Example neighborhoods that had been prevalent in Dayton when I was growing up in the eastern suburb of Beavercreek from 1990-2008 and again at University of Dayton from 2011-2013 would include many city proper east side neighborhoods. Twin Towers, Walnut Hills, Belmont, Linden Heights and Eastern Hills were major working class enclaves with heavily white populations. These areas were made of of numerous business corridors on major streets inside the following boundaries. Contrast that with Dayton's west side neighborhoods, many of which were Black, and a major dichotomy existed in the city. Though that isn't to say that some neighborhoods on one side versus the other were void of the other racial makeup.

Neither side was particularly crime heavy until a few major factors (as well as many smaller more nuanced ones) began to affect Dayton proper in the late 60's and through the 70's, 80's and 90's. That is not saying there were not racial tensions in my mind, but each side lived and let live. Of course, as you will see below, that came racial integration point came to a head during these decades.

Those major factors included industry leaving the region, either for overseas, Mexico or sunbelt states. Consolidation of white collar businesses, especially in the 90's and 2000's hurt as well. Mead Corporation was bought and moved out. Reynolds and Reynolds struggled until being bought and turned to private ownership. NCR left. Another factor was mandatory busing requirements in Dayton Public Schools, which led to even more integrated schools, made many white parents flee Dayton proper. The forced busing (usually thought of as having students in one neighborhood be bused across town to another neighborhood so school racial equality could be achieved) resulted in white flight, a phenomenon that led to a boom in suburban populations in places such as West Carrollton, Miamisburg, Centerville, portions of Kettering, Huber Heights, Vandalia, Englewood and Beavercreek among others. Finally, many fled Dayton as drugs, especially crack cocaine, became prevalent and led to an increase in crime. Essentially, if you had the means to leave, you usually did. What hurt black families most was lack of resources available (many probably could afford to move with what they had, but lack of loans from banks due to discriminatory lending to minorities and lightly enforced housing rules to work against discrimination likely prevented this). But what was interesting is many parts of eastern northern Dayton remained white, though poor.

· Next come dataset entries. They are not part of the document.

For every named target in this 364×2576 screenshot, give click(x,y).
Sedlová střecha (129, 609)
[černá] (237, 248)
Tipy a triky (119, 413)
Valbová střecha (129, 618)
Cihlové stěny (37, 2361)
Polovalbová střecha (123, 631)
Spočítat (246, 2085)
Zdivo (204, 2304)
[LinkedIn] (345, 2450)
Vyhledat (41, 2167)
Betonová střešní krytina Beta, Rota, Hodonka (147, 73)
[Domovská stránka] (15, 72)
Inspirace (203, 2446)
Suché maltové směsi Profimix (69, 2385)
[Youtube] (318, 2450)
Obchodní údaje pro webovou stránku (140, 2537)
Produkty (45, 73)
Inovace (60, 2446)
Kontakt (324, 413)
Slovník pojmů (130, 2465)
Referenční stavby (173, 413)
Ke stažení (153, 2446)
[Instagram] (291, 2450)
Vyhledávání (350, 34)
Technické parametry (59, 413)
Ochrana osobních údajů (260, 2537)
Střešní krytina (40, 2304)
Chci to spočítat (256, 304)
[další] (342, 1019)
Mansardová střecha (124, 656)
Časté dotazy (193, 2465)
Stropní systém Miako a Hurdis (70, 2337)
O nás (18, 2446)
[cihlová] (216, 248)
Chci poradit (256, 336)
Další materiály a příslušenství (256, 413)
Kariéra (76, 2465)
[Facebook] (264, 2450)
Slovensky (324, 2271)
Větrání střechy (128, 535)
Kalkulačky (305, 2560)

Some of the neighborhoods outlined were still decent places to live. Many Belmont streets were and still are well maintained and house retirees, pensioners and those that outright own their homes. Belmont would not be mistaken for Oakwood (an older streetcar suburb that is considered an old money suburb by history), but it certainly was better than Twin Towers or areas north of the freeway (US-35) and west of Smithville Road, were poverty was much more prevalent. Essentially, the residential streets east of Smithville into Mad River Township (now the city of Riverside) as well as the Belmont neighborhoods were working to middle class neighborhoods, many with home owners or renters who had steady well paying union jobs on lines at Delphi or General Motors.

These neighborhoods were all hit very hard with foreclosures as people lost jobs en mass when General Motors and Delphi closed (GM's Moraine Assembly closed in Dec. 2008) or cut back from what was probably tens of thousands of local workers at one point to maybe a few hundred (Delphi closed whole plants and operations by 2009). The result was many people leaving, including plant neighborhoods hit hard in northeastern sections of Kettering and Riverside, and even into more working class neighborhoods in Beavercreek and West Carrollton.

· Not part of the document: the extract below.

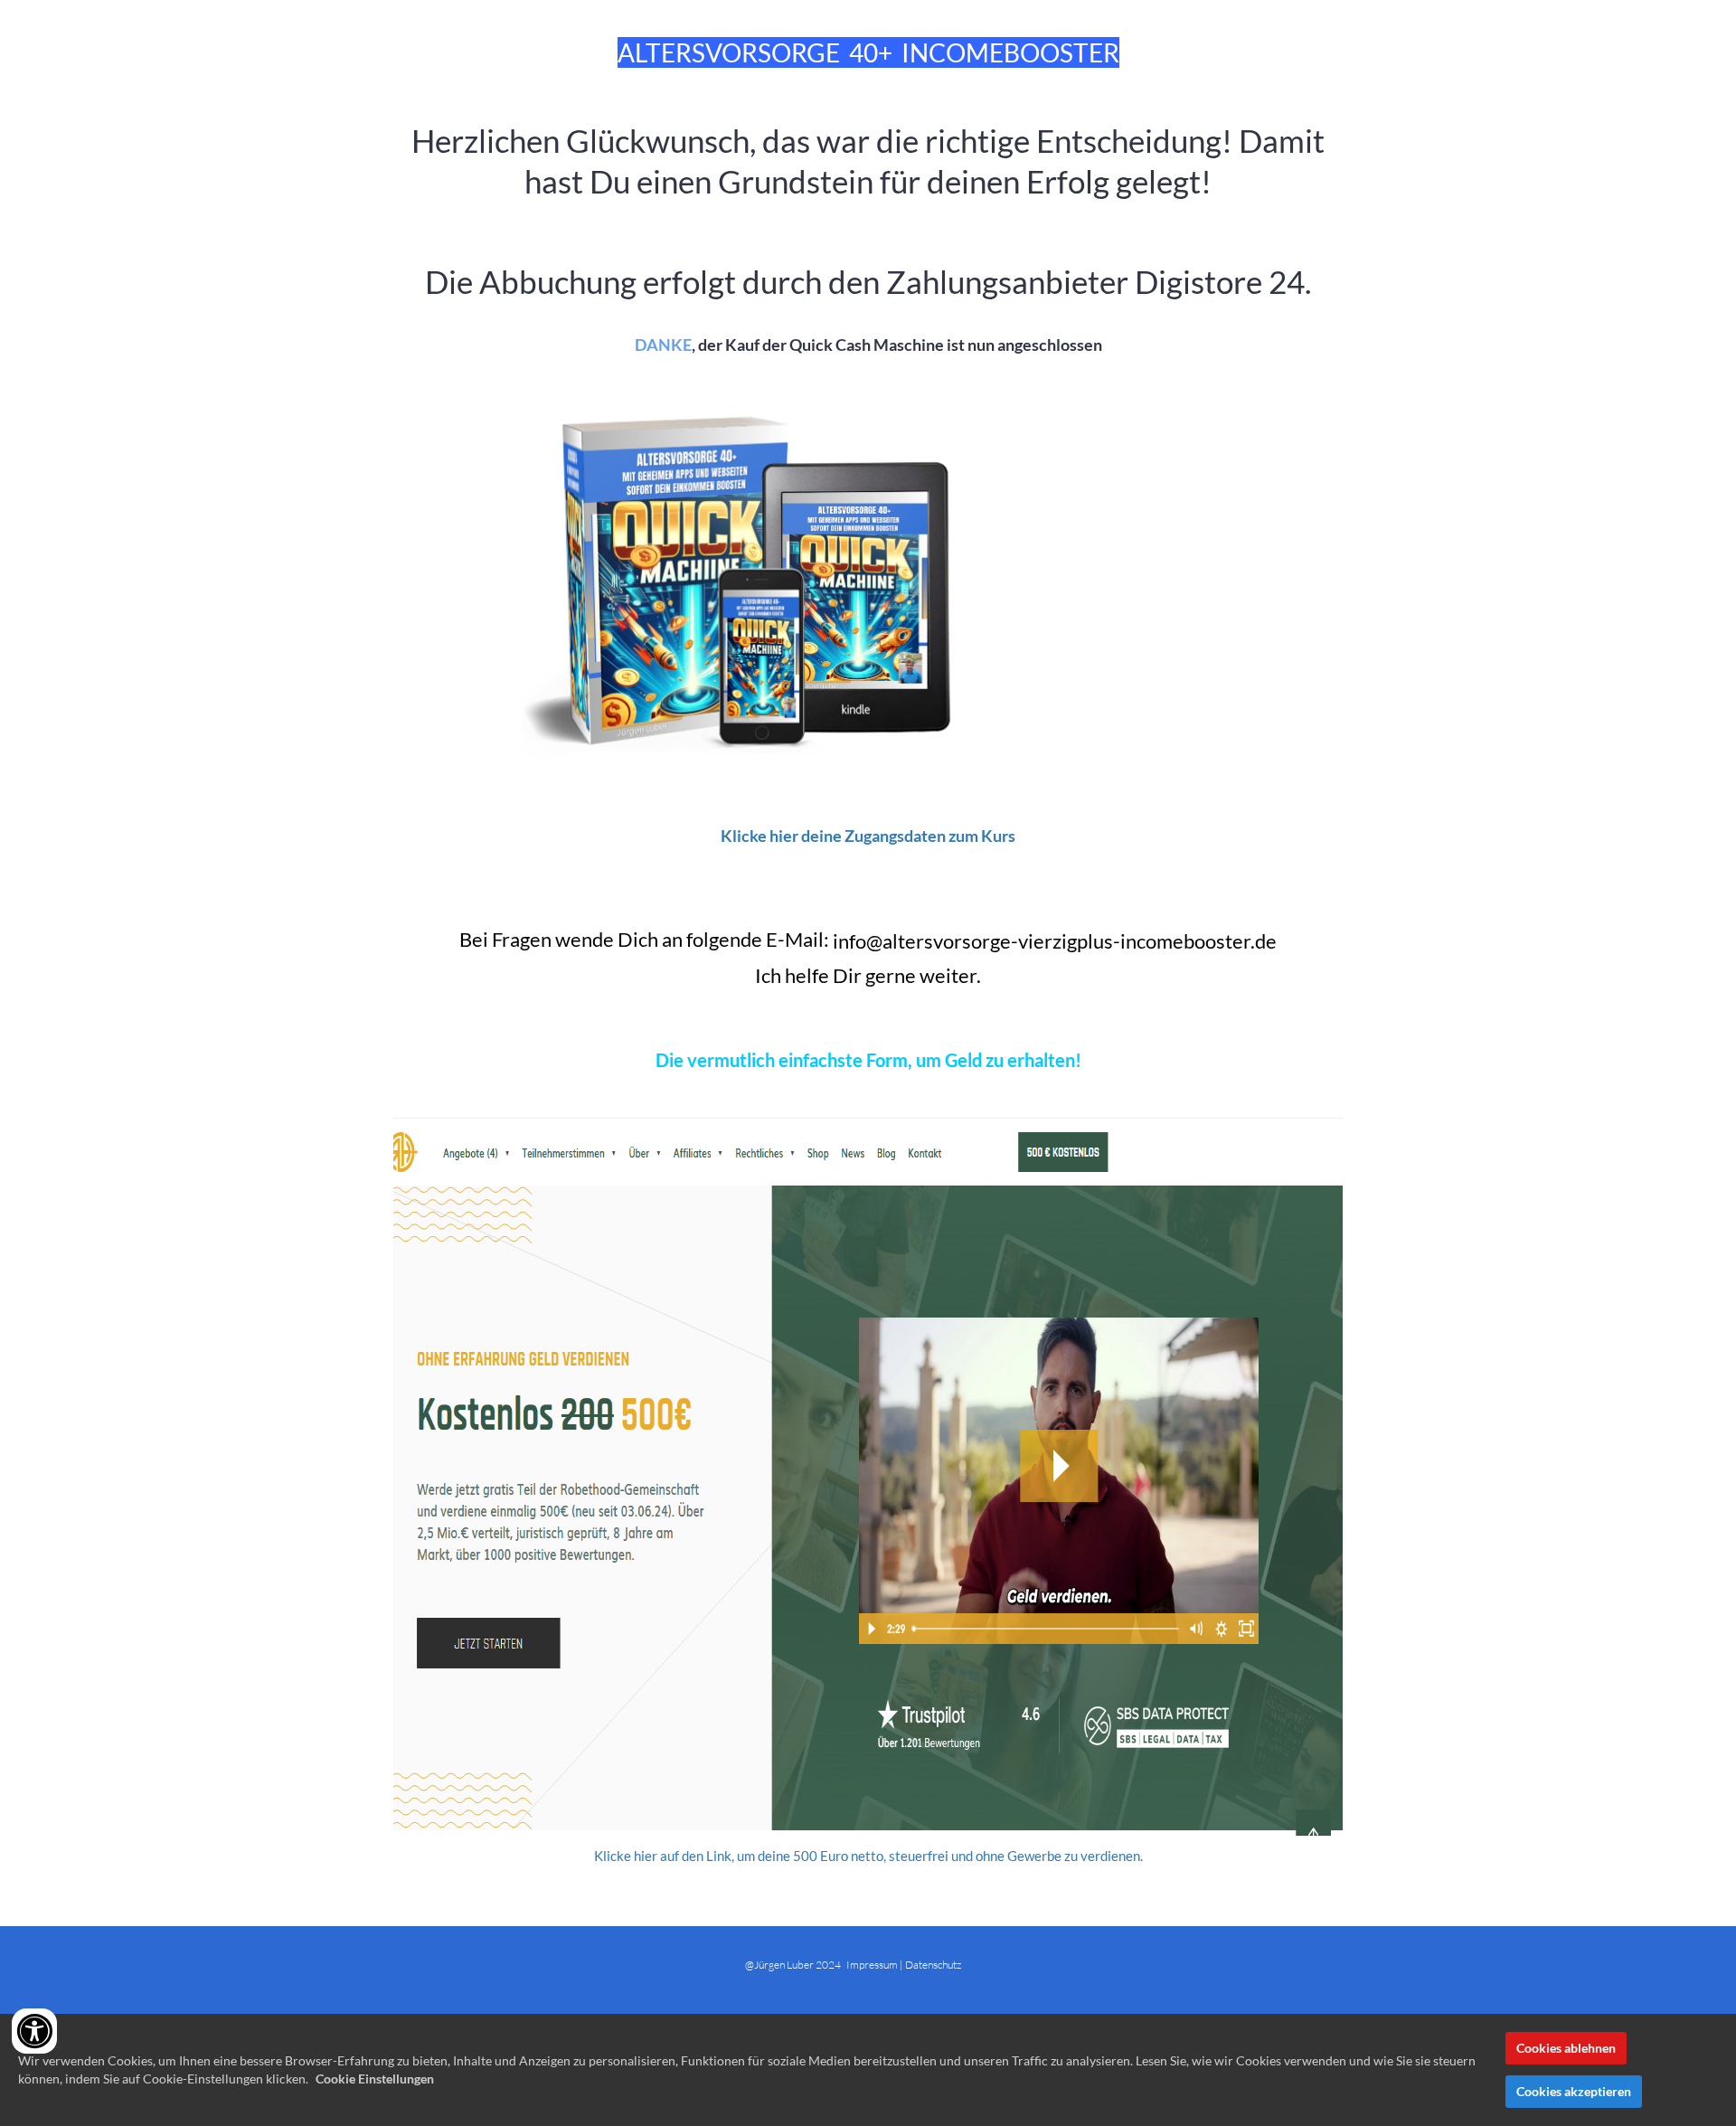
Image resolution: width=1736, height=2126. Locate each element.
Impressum (873, 1964)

Today, these neighborhoods west of Smithville as well as the Linden Avenue corridor would still be places to be cautious in, though many of the Appalachian residents are being displaced by other immigrant communities. While more recent since I last lived in the Dayton area, my understanding is some of the corridors are becoming more Hispanic-oriented communities. East Dayton and Riverside now have a handful of Latin Groceries. While not the inlfux of immigrants that is seen in Texas, the western US or even the southeast (i.e. Atlanta), there is still a slowly expanding community. What I would be interested in is seeing where the Appalachian residents are going? Some move out into the suburbs with mixed results. Huber Heights and West Carrollton are not the same level of wealth as Centerville or Springboro (another affluent suburb further south between Dayton and Cincinnati). Are they leaving poverty with those moves? Are they staying local but still have at or near poverty rate incomes? Or are they leaving the area all together and where are they going?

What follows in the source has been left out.